In the text on the USDA salmonella alert below, which agencies' investigation and testing led to the alert being issued?

Text for analysis Block Start

A public health alert was issued on Friday by the U.S. Department of Agriculture (USDA) following reports of about 32 cases of salmonella food poisoning in at least 12 states suffered by individuals who consumed undercooked chicken. All of the consumers mistakenly thought raw frozen chicken entrees that were breaded or pre-browned were pre-cooked and microwavable.
Although the USDA did not identify a particular manufacturer or packaging that consumers were mistaking for pre-cooked chicken, they indicated that the entrees were sold as “chicken kiev”, “chicken cordon bleu” or stuffed chicken breasts with vegetables, cheese and other items.
The products did not contain microwave instructions and the labels did indicate that they contained uncooked chicken. However, they were all breaded or pre-browned, which caused the families that were sickened to believe they could be cooked in a microwave. This failed to adequately kill the foodborne bacteria in the raw chicken.
Salmonella is a type of bacteria commonly found in raw or undercooked chicken. It can cause mild to severe food poisoning known as salmonellosis, with symptoms like diarrhea, abdominal cramps and fever. While most healthy adults fully recover within a few weeks, salmonella food poisoning can cause severe and potentially fatal injury for those with a weak immune systems, such as the elderly and infants.
The USDA public health alert was issued after an investigation and testing by the Minnesota Department of Health and Minnesota Department of Agriculture revealed the association between the frozen chicken kiev and chicken cordon blue entrees and the cases of food poisoning in Minnesota and 11 other states.

Text for analysis Block End
Information supplied Block Start

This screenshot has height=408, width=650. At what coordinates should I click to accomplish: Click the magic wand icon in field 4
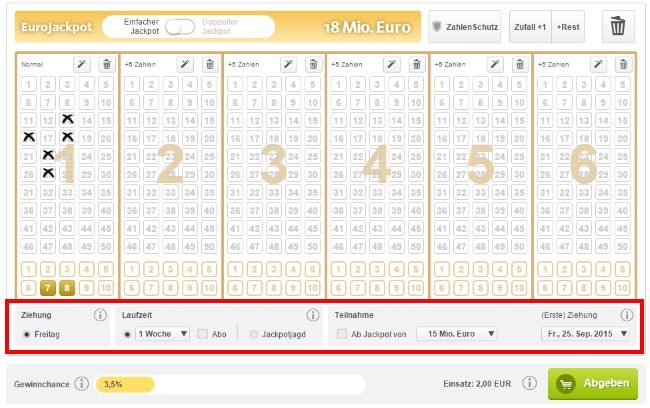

Information supplied Block End

**Response to this exercise**
The Minnesota Department of Health and the Minnesota Department of Agriculture.